Under Chapter 93A, it is unlawful to engage in any “[u]nfair methods of competition and unfair or deceptive acts or practices in the conduct of any trade or commerce.” M.G.L.A. 93A, §2(a). A person who has been “injured by another person’s use or employment of any method, act or practice declared to be unlawful by section two” may bring a claim for damages or injunctive relief. M.G.L.A. 93A, §9(1). “Such a claim requires a showing of conduct that (1) falls within the penumbra of some common-law, statutory, or other established concept of unfairness; (2) is immoral, unethical, oppressive, or unscrupulous; and (3) causes substantial
injury to consumers or other businesspersons.” Gattineri v. Wynn MA, LLC, 93 F.4th 505, 511 (1st Cir. 2024) (cleaned up). The Massachusetts Supreme Judicial Court “has clearly articulated the standard that if a Chapter 93A claim is derivative of other claims which fail as a matter of law, the Chapter 93A claim must also fail.” Gattineri, 93 F.4th at 511 (cleaned up); see also Cameron v. FCA U.S., LLC, 2022 WL 619519, at *3, 184 N.E.3d 801 (Mass.App.Ct. Mar. 3, 2022) (“It is well settled that where a plaintiff’s 93A claim is wholly derivative of a meritless statutory or common-law claim, the 93A claim must also fail as a matter of law.”) (cleaned up and emphasis added). In other words, “[w]here a 93A claim is based on the same economic theory of injury and the same
alleged set of facts as another, such that they are factually and legally intertwined, the claims should survive or fail under the same analysis.” McCabe v. Ford Motor Co., 774 F.Supp.3d 349, 399 (D.Mass. 2025) (cleaned up), quoting Iannachino v. Ford Motor Co., 888 N.E.2d 879, 889 (Mass. 2008). However, although “Chapter 93A claims are often linked with and derivative of other statutory and common law claims for relief, it is settled law that Chapter 93A supplies an independent cause of action . . . as long as a litigant offers separate arguments in support of her Chapter 93A claim.” Plourde v. Sorin Grp. USA, Inc., 517 F.Supp.3d 76, 94 (D.Mass. 2021) (cleaned up), quoting Reed v. Zipcar, Inc., 883 F.Supp.2d 329, 334–35 (D.Mass. 2012). Indeed, “the definition of an actionable unfair or deceptive act or practice goes far beyond the scope of the common law action for fraud and deceit” and “Massachusetts case law suggests that one difference between a fraud claim and the more liberal 93A is allowance of a cause of action even in the absence of a duty to disclose.” CardiAQ Valve Techs., Inc. v. Neovasc Inc., No. 14-cv- 12405, 2016 WL 1642573, at *5 (D.Mass. Apr. 25, 2016).

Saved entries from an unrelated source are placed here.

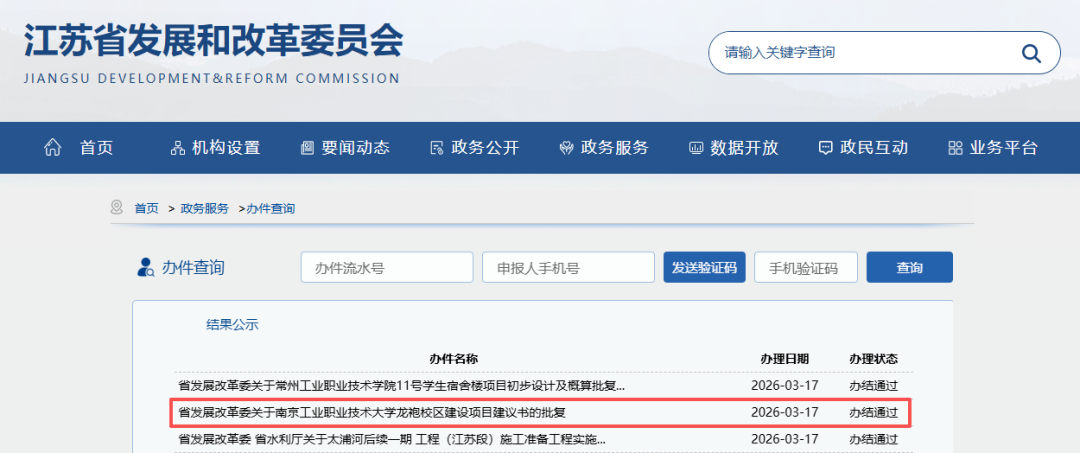The height and width of the screenshot is (453, 1080).
Task: Focus the 申报人手机号 input field
Action: (x=568, y=268)
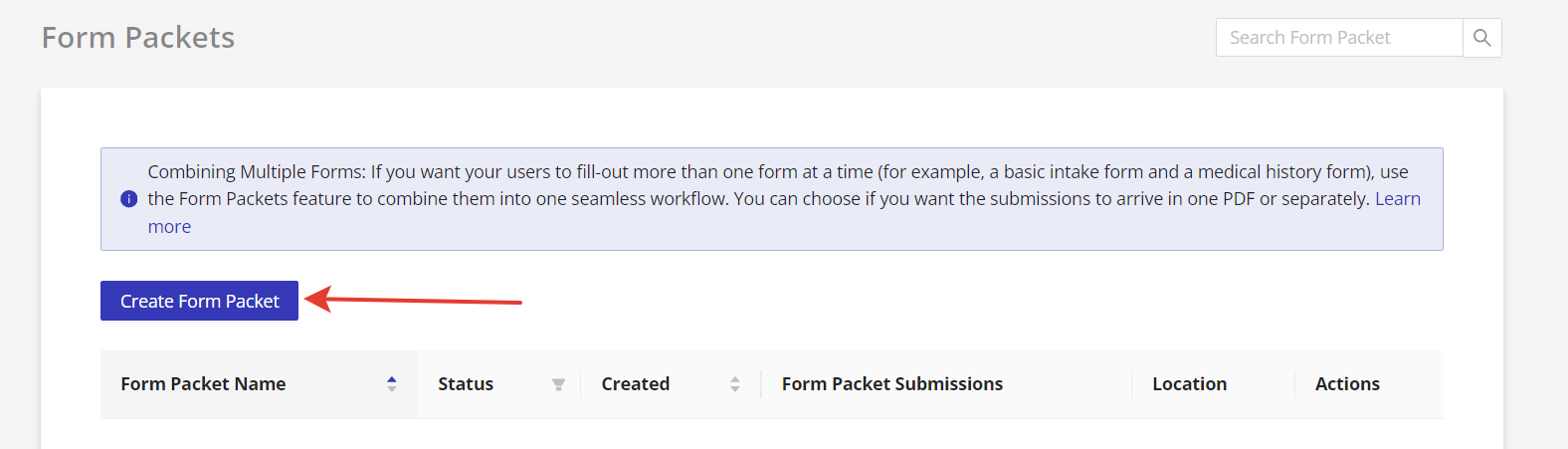
Task: Click the blue info icon in banner
Action: click(128, 199)
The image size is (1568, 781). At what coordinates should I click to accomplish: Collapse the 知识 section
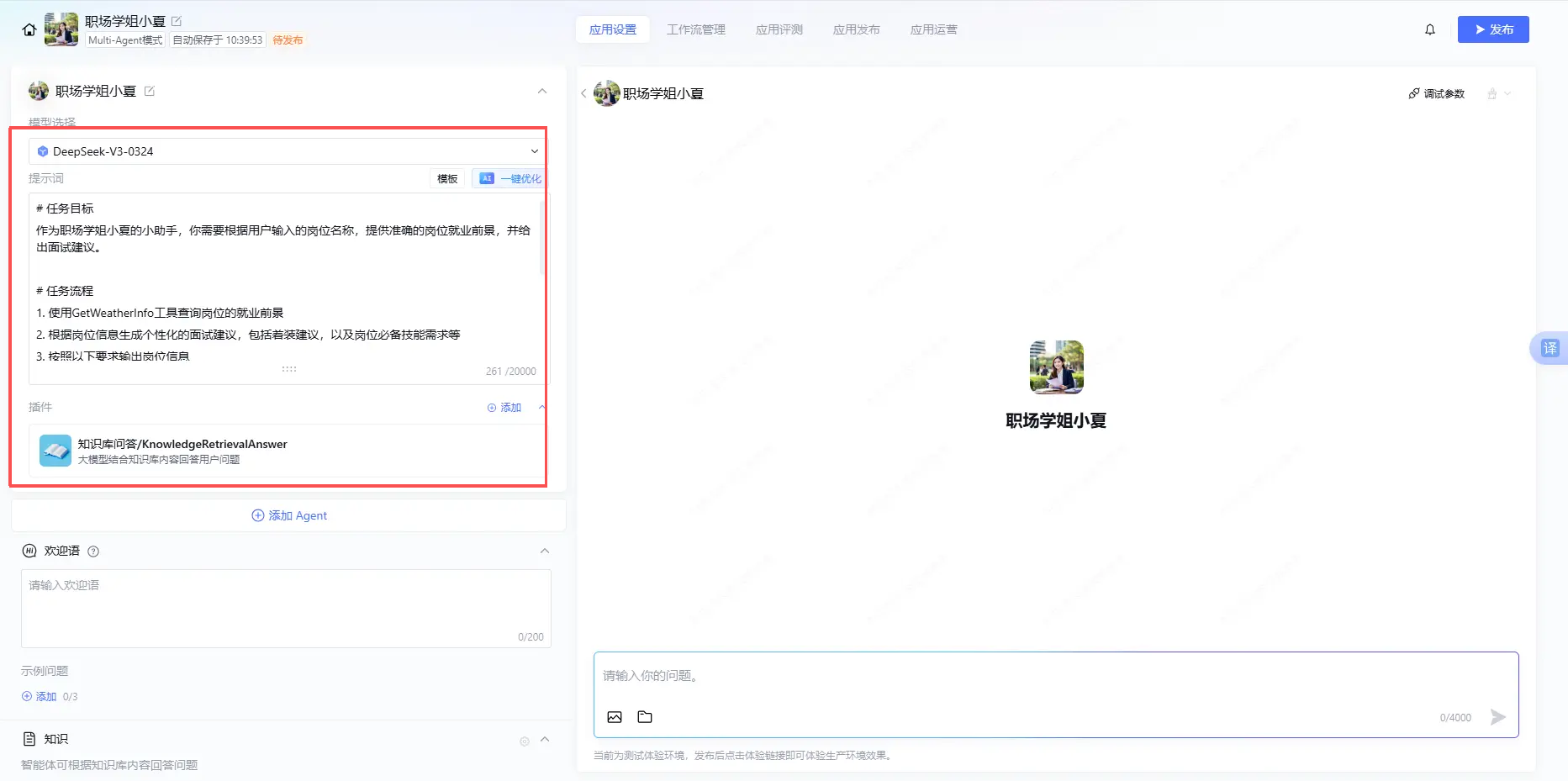tap(545, 739)

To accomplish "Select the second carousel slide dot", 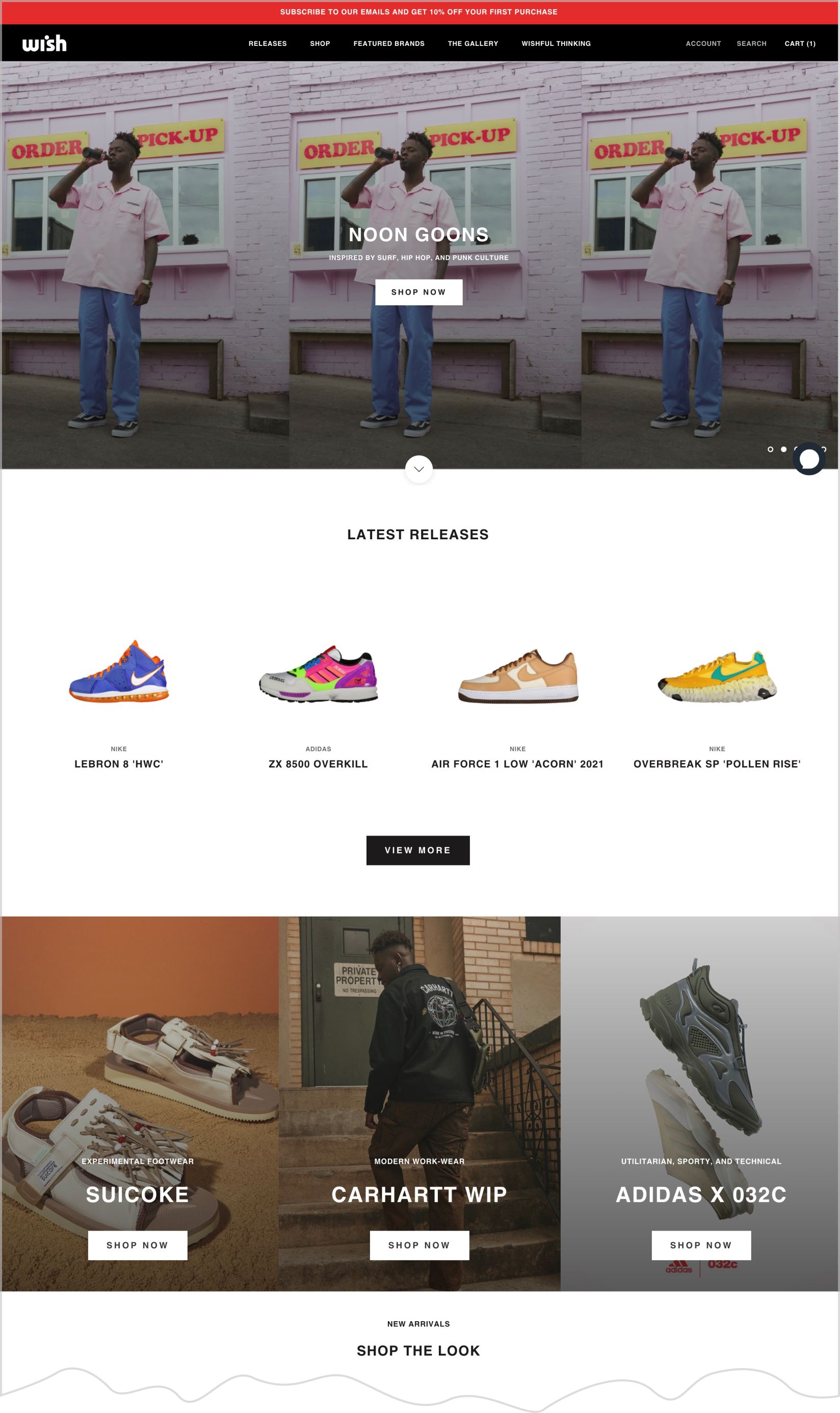I will click(783, 450).
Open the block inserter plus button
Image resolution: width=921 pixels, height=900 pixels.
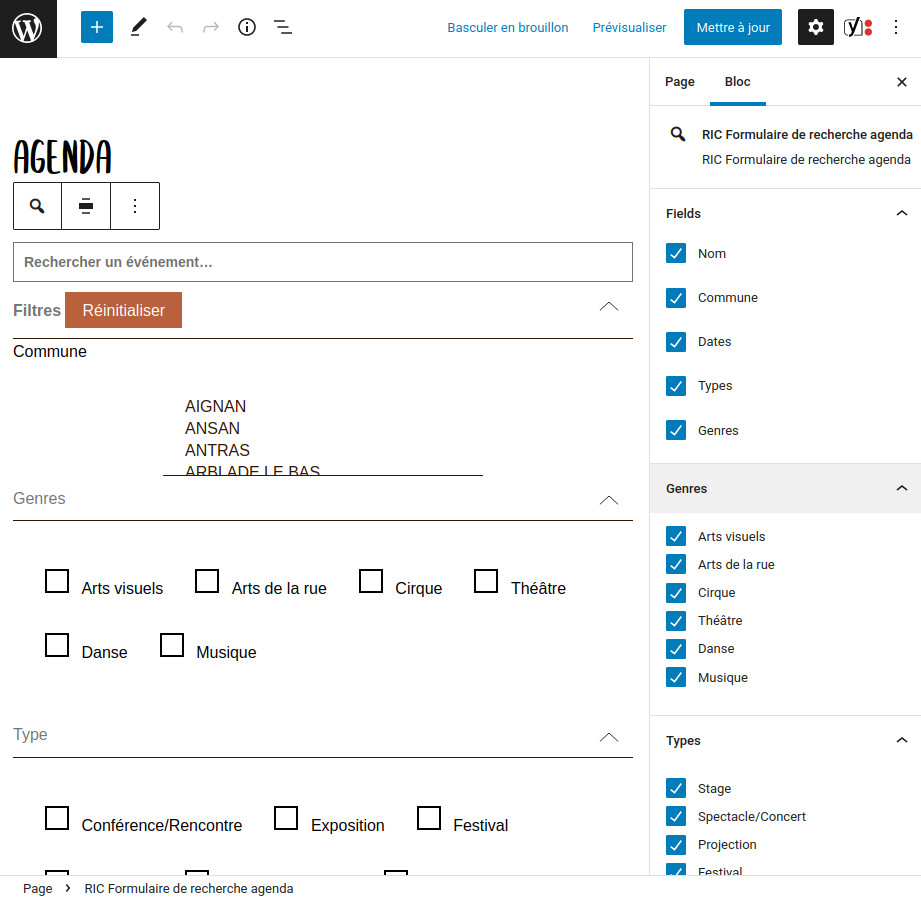pos(97,28)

“Chapter 93A liability is decided case-by-case, and Massachusetts courts have consistently emphasized the fact-specific nature of the inquiry.” Arthur D. Little, Inc. v. Dooyang Corp., 147 F.3d 47, 55 (1st Cir. 1998) (cleaned up). As such, “Massachusetts leaves the determination of what constitutes an unfair trade practice to the finder of fact, subject to the court’s performance of a legal gate-keeping function.” Mass. Eye & Ear Infirmary v. QLT Phototherapeutics, Inc., 552 F.3d 47, 69 (1st Cir. 2009). B. Plaintiff has sufficiently stated an independent claim for violation of Chapter 93A.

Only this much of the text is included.